If pushed, though, I’d have to go for United 3-1.
As for the Albion, with a large away following, Gus Poyet’s men go to the Britannia Stadium with a real chance of a genuine cup shock.
Stoke are a Premiership side, not the most attractive, but hold their own in arguably one of the strongest leagues in the world.
I’m sure the Albion won’t be fazed by this, if they can weather the early storm of “hump, bump and thump” and play their own brand of attacking, attractive football, then anything could happen.
Readers know I love a prediction, so here goes, a ding-dong encounter, end-to-end stuff with the Albion winning with a late Glenn Murray strike.

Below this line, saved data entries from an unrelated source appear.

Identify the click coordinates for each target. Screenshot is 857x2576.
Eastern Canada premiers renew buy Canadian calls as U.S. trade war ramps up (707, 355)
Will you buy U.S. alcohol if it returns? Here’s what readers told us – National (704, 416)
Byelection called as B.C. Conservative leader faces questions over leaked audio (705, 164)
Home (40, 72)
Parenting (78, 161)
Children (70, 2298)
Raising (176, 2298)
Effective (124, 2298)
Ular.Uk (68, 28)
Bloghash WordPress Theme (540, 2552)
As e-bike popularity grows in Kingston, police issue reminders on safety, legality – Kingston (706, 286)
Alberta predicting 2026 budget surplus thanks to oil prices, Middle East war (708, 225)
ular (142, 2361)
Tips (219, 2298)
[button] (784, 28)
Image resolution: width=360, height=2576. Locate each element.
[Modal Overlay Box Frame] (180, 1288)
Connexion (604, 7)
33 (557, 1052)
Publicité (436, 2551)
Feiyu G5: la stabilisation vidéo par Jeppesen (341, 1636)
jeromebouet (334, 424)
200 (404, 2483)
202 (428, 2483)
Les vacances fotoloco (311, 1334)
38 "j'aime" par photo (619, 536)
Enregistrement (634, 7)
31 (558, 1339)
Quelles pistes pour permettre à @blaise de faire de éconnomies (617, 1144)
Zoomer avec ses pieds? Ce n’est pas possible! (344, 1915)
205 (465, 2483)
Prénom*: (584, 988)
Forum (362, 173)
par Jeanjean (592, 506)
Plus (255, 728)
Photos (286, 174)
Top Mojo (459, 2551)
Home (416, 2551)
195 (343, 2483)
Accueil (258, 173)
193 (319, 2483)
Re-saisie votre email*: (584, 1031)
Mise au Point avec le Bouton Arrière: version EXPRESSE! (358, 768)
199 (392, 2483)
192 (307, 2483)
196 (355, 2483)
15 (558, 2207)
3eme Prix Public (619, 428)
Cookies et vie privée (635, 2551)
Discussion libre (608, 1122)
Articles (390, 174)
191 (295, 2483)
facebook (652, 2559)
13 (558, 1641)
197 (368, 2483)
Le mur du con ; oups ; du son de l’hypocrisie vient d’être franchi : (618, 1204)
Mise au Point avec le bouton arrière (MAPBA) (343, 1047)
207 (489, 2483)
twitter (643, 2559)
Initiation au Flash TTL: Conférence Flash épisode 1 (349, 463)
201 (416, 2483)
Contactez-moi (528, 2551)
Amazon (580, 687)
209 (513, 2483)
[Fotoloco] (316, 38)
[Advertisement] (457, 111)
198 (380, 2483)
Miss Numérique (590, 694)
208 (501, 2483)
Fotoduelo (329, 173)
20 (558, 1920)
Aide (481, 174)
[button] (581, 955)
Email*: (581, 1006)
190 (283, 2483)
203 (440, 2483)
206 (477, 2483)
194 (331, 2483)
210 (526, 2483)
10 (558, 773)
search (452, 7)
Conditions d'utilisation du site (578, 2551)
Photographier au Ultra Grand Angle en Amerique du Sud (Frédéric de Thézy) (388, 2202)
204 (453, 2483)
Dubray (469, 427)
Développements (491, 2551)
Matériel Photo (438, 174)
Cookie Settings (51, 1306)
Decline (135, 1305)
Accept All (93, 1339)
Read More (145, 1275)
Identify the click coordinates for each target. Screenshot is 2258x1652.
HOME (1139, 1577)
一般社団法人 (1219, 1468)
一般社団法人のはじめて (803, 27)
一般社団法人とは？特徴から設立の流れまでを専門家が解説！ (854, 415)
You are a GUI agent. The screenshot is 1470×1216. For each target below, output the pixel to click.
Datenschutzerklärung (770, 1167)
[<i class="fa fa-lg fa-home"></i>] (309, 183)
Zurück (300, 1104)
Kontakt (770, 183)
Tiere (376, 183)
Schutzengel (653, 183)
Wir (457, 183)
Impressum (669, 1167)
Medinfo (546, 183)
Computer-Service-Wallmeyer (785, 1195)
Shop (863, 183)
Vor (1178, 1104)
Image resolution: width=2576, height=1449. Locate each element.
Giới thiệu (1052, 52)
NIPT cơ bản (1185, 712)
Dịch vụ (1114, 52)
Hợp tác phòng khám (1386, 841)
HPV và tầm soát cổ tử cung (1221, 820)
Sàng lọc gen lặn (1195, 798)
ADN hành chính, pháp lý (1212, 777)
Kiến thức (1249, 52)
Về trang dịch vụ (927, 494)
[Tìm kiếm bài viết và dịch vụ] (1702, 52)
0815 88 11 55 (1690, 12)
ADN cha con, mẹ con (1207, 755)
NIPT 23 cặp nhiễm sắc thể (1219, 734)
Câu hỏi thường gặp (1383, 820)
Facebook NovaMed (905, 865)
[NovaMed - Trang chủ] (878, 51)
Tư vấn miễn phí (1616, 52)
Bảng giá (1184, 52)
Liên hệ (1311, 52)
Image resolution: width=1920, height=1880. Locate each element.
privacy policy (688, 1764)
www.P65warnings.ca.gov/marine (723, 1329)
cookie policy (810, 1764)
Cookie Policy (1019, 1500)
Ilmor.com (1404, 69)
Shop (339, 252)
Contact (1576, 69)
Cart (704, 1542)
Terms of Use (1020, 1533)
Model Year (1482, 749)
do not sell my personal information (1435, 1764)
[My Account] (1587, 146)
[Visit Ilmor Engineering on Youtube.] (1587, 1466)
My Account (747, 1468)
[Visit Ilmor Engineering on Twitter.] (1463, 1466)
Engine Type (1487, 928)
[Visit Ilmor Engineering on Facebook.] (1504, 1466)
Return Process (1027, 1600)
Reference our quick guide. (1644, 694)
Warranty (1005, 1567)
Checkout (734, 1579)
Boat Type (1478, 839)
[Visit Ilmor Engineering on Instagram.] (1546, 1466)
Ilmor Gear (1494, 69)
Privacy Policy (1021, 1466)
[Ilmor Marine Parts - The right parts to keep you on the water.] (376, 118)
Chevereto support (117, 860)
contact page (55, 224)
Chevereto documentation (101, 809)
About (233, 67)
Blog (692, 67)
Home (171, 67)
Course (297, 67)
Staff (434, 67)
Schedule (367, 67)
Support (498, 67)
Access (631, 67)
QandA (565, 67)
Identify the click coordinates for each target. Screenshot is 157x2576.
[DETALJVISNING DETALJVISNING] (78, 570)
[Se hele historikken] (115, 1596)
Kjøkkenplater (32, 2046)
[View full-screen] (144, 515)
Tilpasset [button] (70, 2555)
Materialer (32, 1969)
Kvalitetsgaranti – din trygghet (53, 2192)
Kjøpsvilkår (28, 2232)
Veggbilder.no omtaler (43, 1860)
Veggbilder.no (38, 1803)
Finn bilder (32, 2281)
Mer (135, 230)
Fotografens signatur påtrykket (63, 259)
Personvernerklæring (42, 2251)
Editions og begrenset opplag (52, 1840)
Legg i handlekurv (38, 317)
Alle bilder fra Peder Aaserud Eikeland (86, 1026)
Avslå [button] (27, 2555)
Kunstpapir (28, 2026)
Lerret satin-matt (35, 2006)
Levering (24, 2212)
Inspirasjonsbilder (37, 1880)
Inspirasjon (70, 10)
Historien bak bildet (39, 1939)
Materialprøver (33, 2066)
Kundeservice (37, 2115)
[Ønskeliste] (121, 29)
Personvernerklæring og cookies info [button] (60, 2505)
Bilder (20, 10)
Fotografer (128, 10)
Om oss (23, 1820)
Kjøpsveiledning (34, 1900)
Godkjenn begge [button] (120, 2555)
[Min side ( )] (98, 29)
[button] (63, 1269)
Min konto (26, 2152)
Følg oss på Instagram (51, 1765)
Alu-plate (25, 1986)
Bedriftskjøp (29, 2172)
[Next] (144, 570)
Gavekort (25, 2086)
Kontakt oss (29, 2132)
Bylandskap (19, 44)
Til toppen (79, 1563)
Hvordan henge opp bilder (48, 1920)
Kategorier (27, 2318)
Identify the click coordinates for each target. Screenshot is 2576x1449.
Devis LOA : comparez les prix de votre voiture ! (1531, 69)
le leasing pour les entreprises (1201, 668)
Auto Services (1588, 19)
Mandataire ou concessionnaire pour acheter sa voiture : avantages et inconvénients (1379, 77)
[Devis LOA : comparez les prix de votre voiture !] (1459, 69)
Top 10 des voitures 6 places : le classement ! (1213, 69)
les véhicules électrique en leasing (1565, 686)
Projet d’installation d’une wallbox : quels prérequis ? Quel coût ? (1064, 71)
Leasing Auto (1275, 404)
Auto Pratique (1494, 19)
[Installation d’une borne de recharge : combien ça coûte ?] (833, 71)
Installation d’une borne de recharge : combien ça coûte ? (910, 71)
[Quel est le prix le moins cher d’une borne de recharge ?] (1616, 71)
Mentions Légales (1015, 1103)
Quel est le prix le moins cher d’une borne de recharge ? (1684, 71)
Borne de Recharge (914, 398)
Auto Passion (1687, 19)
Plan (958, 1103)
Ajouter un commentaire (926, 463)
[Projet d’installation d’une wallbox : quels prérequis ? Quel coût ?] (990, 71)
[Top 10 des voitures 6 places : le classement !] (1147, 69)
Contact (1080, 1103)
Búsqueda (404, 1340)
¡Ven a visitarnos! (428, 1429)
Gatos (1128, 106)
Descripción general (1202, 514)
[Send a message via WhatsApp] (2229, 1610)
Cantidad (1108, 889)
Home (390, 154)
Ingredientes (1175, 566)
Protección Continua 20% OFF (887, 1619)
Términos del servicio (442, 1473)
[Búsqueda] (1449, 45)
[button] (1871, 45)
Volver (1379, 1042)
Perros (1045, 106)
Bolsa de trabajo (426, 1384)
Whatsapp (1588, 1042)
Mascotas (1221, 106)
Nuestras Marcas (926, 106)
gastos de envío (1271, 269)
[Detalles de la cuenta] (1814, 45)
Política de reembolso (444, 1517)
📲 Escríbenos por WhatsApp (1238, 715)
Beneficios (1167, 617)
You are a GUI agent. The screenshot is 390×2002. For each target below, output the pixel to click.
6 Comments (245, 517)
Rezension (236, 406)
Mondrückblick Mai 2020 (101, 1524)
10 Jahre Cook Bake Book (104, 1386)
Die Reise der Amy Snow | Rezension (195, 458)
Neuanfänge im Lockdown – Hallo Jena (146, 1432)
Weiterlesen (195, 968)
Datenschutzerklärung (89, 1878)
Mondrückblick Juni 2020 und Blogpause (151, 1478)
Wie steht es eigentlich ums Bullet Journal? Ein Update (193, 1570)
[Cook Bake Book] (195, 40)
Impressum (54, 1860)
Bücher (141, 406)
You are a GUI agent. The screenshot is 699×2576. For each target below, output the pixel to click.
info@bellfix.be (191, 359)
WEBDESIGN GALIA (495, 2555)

How many sick days will there be on Monday for “cup fever”?
And, finally, sadly one person who won’t be at Stoke City is long-time Albion fan, Nigel Erskine, known to many as “Little Nige”, who is recovering in Burlington ward, Worthing Hospital after being taken ill at the weekend.
Since his late father, John, took him to the Goldstone Ground in the 1960s, Nigel has been an Albion fanatic, and a big part of the “direct action” in the mid 1990s when supporters fought for the very existence of the club.
David Bellotti even banned Nigel from the ground for a time after he instigated a peaceful pitch invasion at half-time at the Mansfield “boycott” game.
I’ve known Nigel for as long as I can remember, and know that if he’s not at the Amex for the first game, it won’t be the same, so get well soon, mate.